Task brief: The word "Sports" appears in some lines of the records below; state how many lines, and nothing else.

....

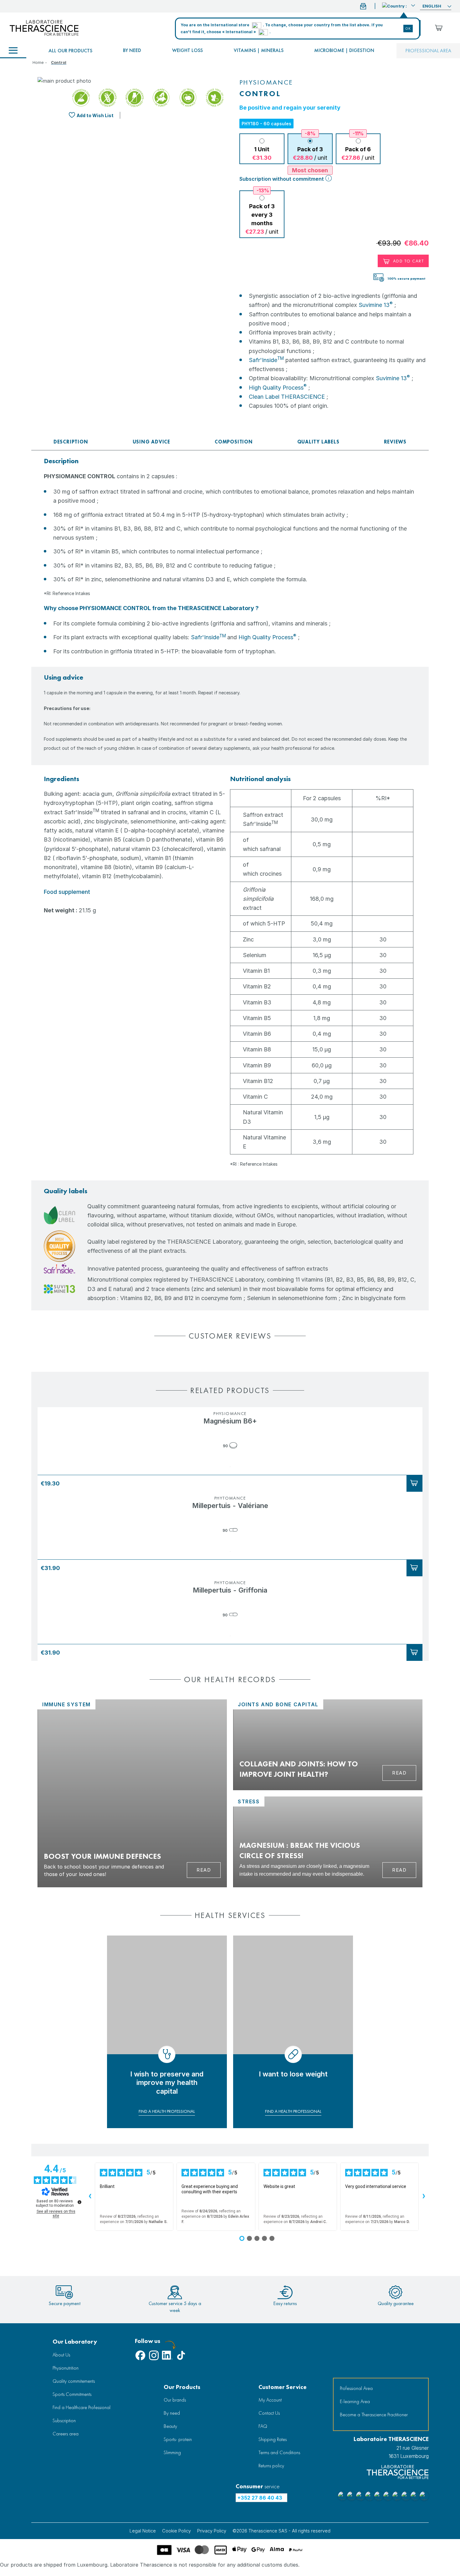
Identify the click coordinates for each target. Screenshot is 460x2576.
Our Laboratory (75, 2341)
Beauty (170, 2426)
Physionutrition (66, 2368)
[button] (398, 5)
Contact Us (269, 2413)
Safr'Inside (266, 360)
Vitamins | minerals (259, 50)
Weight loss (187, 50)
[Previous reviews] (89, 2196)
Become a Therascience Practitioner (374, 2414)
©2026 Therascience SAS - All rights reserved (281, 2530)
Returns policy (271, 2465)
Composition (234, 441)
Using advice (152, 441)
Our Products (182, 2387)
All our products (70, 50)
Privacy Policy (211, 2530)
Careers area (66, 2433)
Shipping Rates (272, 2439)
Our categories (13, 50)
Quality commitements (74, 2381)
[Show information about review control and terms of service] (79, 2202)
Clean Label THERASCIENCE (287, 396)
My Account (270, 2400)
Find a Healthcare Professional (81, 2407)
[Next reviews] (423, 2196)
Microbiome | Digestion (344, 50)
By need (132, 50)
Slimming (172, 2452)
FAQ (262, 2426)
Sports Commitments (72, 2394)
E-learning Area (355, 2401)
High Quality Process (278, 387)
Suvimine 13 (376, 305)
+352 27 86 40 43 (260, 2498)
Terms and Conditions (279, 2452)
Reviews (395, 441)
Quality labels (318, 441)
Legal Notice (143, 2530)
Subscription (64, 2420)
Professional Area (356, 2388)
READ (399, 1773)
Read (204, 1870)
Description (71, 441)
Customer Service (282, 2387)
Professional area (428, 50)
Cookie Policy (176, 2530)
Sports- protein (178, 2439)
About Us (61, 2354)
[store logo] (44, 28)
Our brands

....

Result for this task: 2